In 2018, a Utah couple was doing landscaping in their backyard near the city of Provo when they unearthed something surprising: an almost complete skeleton of a horse about the size of a Shetland pony
Ancient horses first evolved in North America and were common during the Pleistocene, but went extinct at about the same time as many other large mammals like mammoths.
Dr Taylor is something akin to a forensic scientist, except he studies the remains of ancient animals, from horses to reindeer.
He believes scientists can learn a lot by collecting the clues hidden in bones – just like a forensic anthropologist studying human remains.
‘The skeleton that you or I have is a chronicle of what we’ve done in our lives,’ Dr Taylor said.
‘If I were to keel over right now, and you looked at my skeleton, you’d see that I was right-handed or that I spend most of my hours at a computer.’
When Taylor first laid eyes on the Lehi horse in 2018, he was immediately sceptical of the idea that it was an Ice Age fossil.
He saw it had characteristic fractures in the vertebrae along its back that often occur when a human body bangs repeatedly into a horse’s spine during riding.
Pictured, researchers conduct 3D digitisation of bones from the Lehi horse in order to identify skeletal features linked with horseback riding
These fractures rarely show up in wild animals, and are often most pronounced in horses ridden without a frame saddle.

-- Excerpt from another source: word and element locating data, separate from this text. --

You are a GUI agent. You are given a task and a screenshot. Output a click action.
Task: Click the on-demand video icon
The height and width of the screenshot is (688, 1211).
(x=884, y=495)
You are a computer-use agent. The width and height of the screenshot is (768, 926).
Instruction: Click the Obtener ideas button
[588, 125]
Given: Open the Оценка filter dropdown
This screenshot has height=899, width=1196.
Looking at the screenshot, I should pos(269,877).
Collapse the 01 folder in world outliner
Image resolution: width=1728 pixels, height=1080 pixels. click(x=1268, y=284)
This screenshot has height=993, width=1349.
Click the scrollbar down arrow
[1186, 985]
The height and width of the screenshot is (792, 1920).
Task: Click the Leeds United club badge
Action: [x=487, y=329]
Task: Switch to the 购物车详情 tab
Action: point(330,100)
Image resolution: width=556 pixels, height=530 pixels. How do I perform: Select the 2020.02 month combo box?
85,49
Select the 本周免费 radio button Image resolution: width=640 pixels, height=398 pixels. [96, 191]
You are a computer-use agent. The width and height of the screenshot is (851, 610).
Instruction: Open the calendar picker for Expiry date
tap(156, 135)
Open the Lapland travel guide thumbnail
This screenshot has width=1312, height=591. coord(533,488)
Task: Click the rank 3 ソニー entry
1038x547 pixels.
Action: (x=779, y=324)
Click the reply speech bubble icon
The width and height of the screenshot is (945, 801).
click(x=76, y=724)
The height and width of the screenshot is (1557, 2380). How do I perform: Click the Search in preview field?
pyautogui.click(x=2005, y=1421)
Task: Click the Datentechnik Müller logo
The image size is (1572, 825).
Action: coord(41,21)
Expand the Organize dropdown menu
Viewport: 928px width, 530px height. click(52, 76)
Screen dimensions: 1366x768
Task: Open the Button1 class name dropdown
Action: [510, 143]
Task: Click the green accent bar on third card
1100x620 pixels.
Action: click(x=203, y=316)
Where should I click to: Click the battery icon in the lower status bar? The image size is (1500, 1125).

Dr Taylor, who described this clue as ‘an eyebrow raiser’ decided to look into this further with colleagues.
The team performed radiocarbon dating that showed that it had died sometime after the late 17th century.
It would have been a domesticated horse that had likely belonged to Ute or Shoshone communities before Europeans had a permanent presence in the region.
It also seemed to be suffering from arthritis in several of its limbs.
‘The life of a domestic horse can be a hard one, and it leaves a lot of impacts on the skeleton,’ Dr Taylor said.
Despite the animal’s injuries, which would have probably made the Lehi horse lame, people had continued to care for it, possibly because they were breeding her with stallions in their herd.
For many Plains groups, horses quickly changed nearly every aspect of life for the native people.
‘There was more raiding and fewer battles,’ said study co-author Carlton Shield Chief Gover.
‘Horses became deeply integrated into Plains cultures, and changed the way people moved, traded hunted and more.’
Despite the creature’s less impressive age than previously assumed, the animal reveals valuable information about how Indigenous groups in the West looked after their horses.
‘This study demonstrates a very sophisticated relationship between Indigenous peoples and horses,’ said Dr Taylor.
‘It also tells us that there might be a lot more important clues to the human-horse story contained in the horse bones that are out there in libraries and museum collections.’
The study has been published in American Antiquity.